**Prompt 1**
In the dataset entries, edit the lines from the line with "Open the Wellesley College title link" to the line with "Action: 103,33" by changing "Instruction" to "Goal" and leaving everything else untouched. Give back only those lines.

**Selected passage**
◇ ◇ ◇

In re Ryan Allen SAUNDERS and Haylee Aune Saunders, Debtors.
No. 07-40115-JDP.United States Bankruptcy Court, D. Idaho.
June 22, 2009.Aaron J. Tolson, Wright Johnson Tolson & Wayment, Idaho Falls, ID, for Creditor Marsha L. Brasseaux.
Jim Spinner, Service, Spinner & Gray, Pocatello, ID, for Trustee R. Sam Hopkins.
MEMORANDUM OF DECISION
JIM D. PAPPAS, Bankruptcy Judge.
Introduction
Chapter 7 trustee R. Sam Hopkins ("Trustee") has filed an Objection to Claim, Docket No. 64, to which creditor Marsha L. Brasseaux ("Creditor") has responded. Docket No. 65. The Court conducted a hearing on Trustee's objection on May 5, 2009, and thereafter took the issues under advisement. The Court has considered the submissions of the parties, the arguments of counsel, as well as the applicable law, and now issues the following decision. This Memorandum constitutes the Court's findings and conclusions and disposes of the objection. Fed. R. Bankr.P. 7052; 9014.[1]
*723 Facts[2]and Procedural History
On February 18, 2005, Creditor purchased a 2002 Toyota Tacoma SR5 pickup from a Pocatello, Idaho dealer. Creditor signed a purchase agreement, and paid the dealer $15,270.14[3] with her personal check.
Following the purchase, an application for certificate of title was submitted to the State of Idaho, which listed Creditor "or" Haylee Saunders as the owners of the vehicle. Creditor explains that she added her daughter, Haylee Saunders, to the Tacoma's certificate of title because she had seen a television program that advised viewers to add a child's name to their vehicle titles so the child could easily dispose of the vehicles and avoid probate if the parent-owner died.
On February 26, 2007, debtors Ryan and Haylee Saunders ("Debtors") filed a chapter 7 petition. At the time they did so, Debtors were unaware that Haylee Saunders was listed as an owner on the Tacoma's title certificate. They did not inform Creditor about their bankruptcy filing.
In April, 2007, Trustee electronically searched the Idaho motor vehicle title and registration records and discovered that Haylee Saunders was listed as an owner of the Tacoma. Upon inquiry, Trustee was informed by Debtors that Creditor had possession of the pickup.

◇ ◇ ◇

**Prompt 2**
Return the passage of the bankruptcy decision from "In re Ryan Allen" to "Marsha L. Brasseaux.", copied word for word.

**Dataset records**
◇ ◇ ◇

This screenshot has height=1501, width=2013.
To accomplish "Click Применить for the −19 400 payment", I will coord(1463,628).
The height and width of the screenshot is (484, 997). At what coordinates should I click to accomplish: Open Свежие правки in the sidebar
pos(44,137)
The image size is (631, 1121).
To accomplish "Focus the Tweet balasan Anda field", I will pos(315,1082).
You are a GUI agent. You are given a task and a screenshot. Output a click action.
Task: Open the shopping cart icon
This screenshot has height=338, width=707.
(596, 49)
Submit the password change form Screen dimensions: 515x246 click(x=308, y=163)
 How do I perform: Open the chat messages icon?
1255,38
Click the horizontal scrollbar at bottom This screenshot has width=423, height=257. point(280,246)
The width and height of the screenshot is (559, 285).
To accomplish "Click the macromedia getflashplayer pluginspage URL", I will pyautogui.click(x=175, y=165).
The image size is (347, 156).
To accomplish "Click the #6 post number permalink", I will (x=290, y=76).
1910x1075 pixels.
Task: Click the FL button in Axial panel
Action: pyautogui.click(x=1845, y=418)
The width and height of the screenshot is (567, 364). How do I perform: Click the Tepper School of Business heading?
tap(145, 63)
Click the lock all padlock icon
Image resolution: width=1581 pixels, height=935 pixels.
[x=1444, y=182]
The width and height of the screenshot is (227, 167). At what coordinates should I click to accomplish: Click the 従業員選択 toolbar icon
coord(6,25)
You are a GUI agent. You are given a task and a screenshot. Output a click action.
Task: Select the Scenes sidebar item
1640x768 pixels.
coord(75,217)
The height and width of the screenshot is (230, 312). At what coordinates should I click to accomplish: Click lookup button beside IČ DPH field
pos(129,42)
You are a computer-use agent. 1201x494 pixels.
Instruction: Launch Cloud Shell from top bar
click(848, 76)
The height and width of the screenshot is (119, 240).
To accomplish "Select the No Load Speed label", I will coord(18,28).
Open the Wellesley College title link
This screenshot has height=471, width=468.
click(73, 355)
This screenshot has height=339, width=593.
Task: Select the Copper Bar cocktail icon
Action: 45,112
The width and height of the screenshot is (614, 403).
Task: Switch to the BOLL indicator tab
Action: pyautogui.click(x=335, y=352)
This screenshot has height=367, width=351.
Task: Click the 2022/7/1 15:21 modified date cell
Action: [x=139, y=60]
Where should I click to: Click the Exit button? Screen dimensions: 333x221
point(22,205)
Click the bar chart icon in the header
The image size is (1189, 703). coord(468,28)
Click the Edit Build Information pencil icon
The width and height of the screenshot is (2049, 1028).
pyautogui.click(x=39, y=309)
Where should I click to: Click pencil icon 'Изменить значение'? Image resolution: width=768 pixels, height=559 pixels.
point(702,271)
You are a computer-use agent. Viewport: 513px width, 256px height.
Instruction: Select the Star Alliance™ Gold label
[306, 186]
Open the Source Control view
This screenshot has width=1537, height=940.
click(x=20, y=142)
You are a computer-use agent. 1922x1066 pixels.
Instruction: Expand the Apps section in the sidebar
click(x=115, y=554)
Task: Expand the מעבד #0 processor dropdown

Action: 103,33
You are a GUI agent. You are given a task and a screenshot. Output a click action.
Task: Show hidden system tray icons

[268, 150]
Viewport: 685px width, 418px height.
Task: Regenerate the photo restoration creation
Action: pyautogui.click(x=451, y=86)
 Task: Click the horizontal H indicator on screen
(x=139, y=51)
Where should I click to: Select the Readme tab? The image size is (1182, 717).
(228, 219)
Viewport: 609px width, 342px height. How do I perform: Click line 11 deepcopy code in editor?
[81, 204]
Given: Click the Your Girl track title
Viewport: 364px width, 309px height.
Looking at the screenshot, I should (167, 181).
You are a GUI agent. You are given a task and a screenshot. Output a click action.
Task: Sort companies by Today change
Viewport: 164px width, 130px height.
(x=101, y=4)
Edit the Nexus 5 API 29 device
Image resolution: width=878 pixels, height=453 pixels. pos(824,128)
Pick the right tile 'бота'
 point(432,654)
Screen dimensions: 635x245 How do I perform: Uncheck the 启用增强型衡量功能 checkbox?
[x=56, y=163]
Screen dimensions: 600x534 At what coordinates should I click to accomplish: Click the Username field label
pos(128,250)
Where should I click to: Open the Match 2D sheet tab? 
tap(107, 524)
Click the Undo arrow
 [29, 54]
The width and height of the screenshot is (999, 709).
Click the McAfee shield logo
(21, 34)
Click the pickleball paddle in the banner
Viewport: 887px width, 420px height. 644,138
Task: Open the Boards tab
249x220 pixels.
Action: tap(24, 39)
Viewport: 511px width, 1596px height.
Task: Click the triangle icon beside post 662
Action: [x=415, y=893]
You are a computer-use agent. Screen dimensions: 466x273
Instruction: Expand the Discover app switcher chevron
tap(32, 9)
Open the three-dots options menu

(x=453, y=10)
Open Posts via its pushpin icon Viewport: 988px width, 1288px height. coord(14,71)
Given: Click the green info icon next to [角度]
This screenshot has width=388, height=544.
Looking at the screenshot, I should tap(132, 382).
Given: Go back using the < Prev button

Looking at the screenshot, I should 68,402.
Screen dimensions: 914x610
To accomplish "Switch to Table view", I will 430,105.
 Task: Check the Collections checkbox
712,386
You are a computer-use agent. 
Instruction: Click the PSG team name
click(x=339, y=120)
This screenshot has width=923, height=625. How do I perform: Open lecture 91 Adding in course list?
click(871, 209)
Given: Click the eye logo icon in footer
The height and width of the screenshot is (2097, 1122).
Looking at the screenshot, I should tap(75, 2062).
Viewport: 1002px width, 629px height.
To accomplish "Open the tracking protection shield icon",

◇ ◇ ◇

**Result 1**
Open the Wellesley College title link
This screenshot has height=471, width=468.
click(73, 355)
This screenshot has height=339, width=593.
Task: Select the Copper Bar cocktail icon
Action: 45,112
The width and height of the screenshot is (614, 403).
Task: Switch to the BOLL indicator tab
Action: pyautogui.click(x=335, y=352)
This screenshot has height=367, width=351.
Task: Click the 2022/7/1 15:21 modified date cell
Action: [x=139, y=60]
Where should I click to: Click the Exit button? Screen dimensions: 333x221
point(22,205)
Click the bar chart icon in the header
The image size is (1189, 703). coord(468,28)
Click the Edit Build Information pencil icon
The width and height of the screenshot is (2049, 1028).
pyautogui.click(x=39, y=309)
Where should I click to: Click pencil icon 'Изменить значение'? Image resolution: width=768 pixels, height=559 pixels.
point(702,271)
You are a computer-use agent. Viewport: 513px width, 256px height.
Goal: Select the Star Alliance™ Gold label
[306, 186]
Open the Source Control view
This screenshot has width=1537, height=940.
click(x=20, y=142)
You are a computer-use agent. 1922x1066 pixels.
Goal: Expand the Apps section in the sidebar
click(x=115, y=554)
Task: Expand the מעבד #0 processor dropdown

Action: 103,33

**Result 2**
In re Ryan Allen SAUNDERS and Haylee Aune Saunders, Debtors.
No. 07-40115-JDP.United States Bankruptcy Court, D. Idaho.
June 22, 2009.Aaron J. Tolson, Wright Johnson Tolson & Wayment, Idaho Falls, ID, for Creditor Marsha L. Brasseaux.